[start of Given entries]

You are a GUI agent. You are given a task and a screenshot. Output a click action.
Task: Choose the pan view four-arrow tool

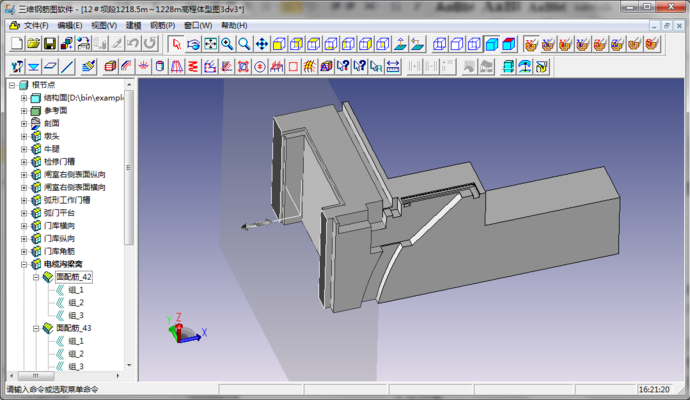pos(261,44)
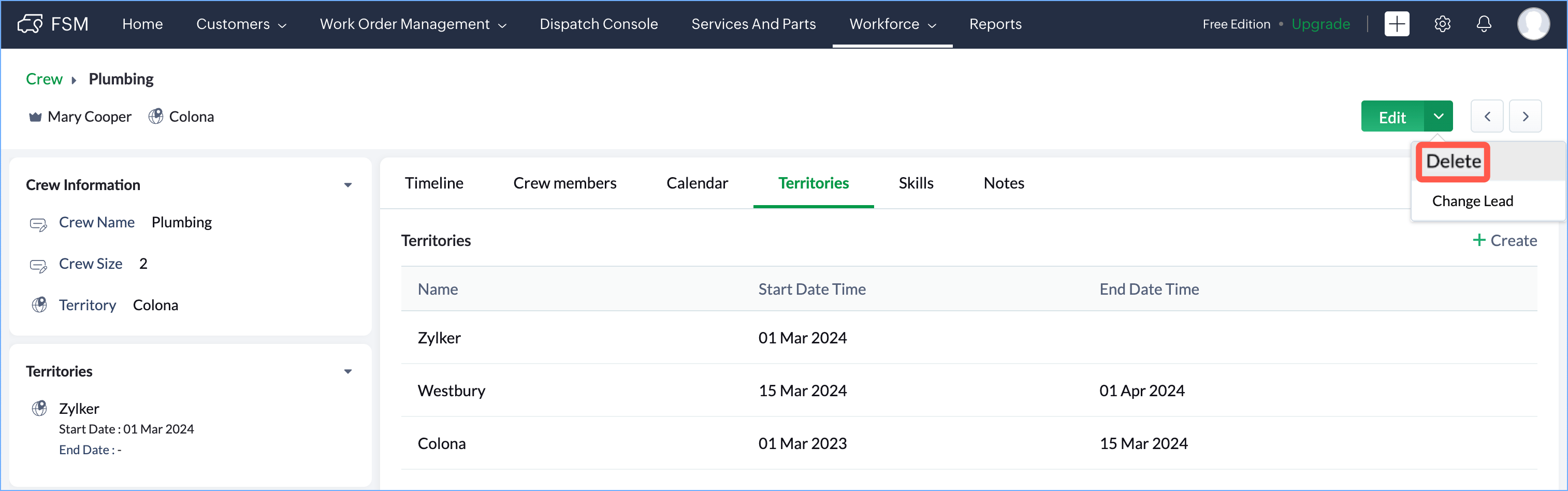Go to previous crew record arrow
This screenshot has width=1568, height=491.
[x=1486, y=117]
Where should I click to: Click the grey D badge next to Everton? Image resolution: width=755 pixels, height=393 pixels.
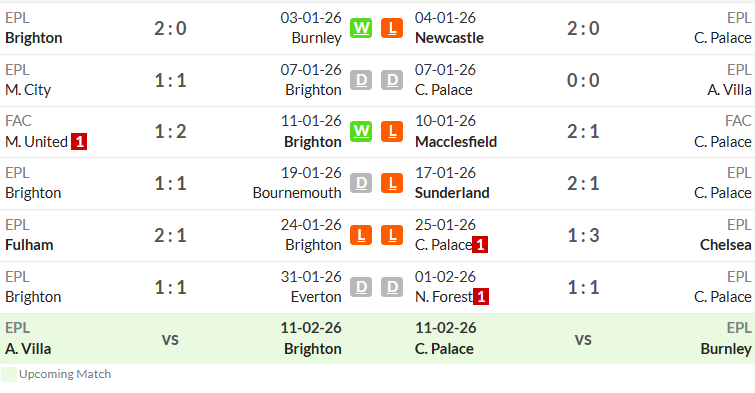click(361, 287)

[end of Given entries]

» Work to do: Copy all of the rows above word for word, leaving out the pictures.

» Output of the task:
You are a GUI agent. You are given a task and a screenshot. Output a click action.
Task: Choose the pan view four-arrow tool

pos(261,44)
Go to previous crew record arrow
This screenshot has width=1568, height=491.
[x=1486, y=117]
Where should I click to: Click the grey D badge next to Everton? Image resolution: width=755 pixels, height=393 pixels.
click(361, 287)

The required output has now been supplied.